**WHAT NEEDS TO BE DONE**:
Rewrite the material from the line with "Task: Click the CF Image Host logo" up to and including the line with "[x=70, y=316]", keeping every request line unchanged. In each answer, multiply the coordinates by 0.8 and round to whole numbers, with halves rounded up.

(Dataset records)
+++

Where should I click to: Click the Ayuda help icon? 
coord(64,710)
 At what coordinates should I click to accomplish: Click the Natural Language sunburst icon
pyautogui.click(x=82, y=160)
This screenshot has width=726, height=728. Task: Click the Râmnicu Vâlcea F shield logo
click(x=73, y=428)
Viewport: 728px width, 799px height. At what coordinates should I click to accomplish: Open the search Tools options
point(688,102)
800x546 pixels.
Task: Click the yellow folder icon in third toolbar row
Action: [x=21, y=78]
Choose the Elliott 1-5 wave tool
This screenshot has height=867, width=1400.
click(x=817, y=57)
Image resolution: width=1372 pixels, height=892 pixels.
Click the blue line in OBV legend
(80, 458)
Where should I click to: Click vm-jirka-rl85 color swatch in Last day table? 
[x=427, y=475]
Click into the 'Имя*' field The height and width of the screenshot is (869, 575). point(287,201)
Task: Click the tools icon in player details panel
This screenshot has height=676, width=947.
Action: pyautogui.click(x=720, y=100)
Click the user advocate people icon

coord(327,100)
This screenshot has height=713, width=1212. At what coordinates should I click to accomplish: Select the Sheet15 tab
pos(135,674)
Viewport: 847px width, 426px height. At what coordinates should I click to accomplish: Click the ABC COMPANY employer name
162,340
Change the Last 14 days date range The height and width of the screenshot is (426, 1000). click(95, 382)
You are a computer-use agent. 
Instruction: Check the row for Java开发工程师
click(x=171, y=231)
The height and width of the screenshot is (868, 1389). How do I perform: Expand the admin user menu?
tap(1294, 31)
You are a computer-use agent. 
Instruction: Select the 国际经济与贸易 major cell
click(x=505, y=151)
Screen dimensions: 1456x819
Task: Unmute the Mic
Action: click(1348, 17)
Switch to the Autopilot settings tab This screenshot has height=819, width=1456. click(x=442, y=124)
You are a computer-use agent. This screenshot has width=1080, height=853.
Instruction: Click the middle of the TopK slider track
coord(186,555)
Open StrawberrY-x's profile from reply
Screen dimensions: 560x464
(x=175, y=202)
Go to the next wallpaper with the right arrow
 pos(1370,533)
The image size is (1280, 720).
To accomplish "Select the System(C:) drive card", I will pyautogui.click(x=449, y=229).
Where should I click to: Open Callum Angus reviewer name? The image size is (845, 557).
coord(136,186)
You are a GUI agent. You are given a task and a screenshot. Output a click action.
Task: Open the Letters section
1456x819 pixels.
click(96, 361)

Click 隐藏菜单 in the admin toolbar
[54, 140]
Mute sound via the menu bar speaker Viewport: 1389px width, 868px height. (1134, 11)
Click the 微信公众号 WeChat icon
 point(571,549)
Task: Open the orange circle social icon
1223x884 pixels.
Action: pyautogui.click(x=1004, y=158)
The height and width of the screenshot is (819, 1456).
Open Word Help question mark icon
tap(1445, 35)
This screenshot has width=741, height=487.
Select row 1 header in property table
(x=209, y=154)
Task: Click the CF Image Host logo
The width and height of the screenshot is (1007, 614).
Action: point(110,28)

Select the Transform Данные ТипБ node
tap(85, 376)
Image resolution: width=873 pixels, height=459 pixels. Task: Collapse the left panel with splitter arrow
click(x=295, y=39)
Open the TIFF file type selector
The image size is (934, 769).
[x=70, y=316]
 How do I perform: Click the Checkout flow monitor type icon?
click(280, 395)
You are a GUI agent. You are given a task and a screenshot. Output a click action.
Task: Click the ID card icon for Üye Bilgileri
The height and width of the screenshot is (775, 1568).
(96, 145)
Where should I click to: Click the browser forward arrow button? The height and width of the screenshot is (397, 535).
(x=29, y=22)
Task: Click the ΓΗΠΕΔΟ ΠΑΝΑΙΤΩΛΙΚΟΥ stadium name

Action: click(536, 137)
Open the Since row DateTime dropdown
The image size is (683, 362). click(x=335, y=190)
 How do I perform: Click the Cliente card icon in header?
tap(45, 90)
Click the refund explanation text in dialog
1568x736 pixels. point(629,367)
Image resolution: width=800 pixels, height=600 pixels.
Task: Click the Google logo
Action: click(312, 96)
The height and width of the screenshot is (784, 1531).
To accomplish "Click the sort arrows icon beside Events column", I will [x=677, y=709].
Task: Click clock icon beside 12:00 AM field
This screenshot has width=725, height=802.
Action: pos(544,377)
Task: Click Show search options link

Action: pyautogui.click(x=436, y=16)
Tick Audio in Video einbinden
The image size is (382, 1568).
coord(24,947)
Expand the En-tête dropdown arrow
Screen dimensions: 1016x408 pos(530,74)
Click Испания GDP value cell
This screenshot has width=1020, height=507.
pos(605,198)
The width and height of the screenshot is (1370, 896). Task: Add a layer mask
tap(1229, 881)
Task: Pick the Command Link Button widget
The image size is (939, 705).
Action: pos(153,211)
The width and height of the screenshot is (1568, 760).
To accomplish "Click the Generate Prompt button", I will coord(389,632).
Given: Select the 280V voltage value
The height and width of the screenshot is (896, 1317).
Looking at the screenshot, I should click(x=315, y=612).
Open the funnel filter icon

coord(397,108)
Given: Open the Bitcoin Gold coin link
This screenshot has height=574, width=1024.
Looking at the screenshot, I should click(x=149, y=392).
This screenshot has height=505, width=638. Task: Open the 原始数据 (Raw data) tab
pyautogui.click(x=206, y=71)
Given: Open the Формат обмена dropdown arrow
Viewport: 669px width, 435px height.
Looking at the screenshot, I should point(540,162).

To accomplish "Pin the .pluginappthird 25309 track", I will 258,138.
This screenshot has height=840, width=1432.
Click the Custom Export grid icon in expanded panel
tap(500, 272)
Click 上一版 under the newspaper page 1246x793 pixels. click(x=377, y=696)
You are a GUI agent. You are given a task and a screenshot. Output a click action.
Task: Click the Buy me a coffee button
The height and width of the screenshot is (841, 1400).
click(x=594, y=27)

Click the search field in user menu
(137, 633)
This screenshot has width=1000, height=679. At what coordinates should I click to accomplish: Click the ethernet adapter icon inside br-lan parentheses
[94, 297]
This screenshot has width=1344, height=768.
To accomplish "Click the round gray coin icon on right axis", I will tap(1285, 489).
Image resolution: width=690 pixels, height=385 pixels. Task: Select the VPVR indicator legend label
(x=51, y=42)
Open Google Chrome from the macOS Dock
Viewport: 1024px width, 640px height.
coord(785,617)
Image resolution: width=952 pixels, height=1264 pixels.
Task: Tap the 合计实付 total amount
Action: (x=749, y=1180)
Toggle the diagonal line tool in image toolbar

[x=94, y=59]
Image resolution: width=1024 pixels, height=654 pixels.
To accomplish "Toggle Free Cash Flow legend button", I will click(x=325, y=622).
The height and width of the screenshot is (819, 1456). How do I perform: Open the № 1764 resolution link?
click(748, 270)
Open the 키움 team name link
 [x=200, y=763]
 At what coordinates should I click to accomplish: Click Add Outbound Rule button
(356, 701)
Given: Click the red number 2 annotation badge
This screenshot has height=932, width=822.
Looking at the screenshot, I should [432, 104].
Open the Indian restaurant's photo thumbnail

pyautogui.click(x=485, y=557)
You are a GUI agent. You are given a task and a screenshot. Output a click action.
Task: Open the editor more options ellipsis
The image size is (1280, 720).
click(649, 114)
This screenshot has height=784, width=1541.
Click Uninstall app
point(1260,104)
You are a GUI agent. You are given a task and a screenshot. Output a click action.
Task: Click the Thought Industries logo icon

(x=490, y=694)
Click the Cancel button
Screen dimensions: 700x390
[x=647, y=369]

+++

**EXERCISE OUTPUT**:
Task: Click the CF Image Host logo
The width and height of the screenshot is (1007, 614).
Action: point(88,22)

Select the Transform Данные ТипБ node
tap(68, 301)
Image resolution: width=873 pixels, height=459 pixels. Task: Collapse the left panel with splitter arrow
click(x=236, y=31)
Open the TIFF file type selector
The image size is (934, 769).
[x=56, y=253]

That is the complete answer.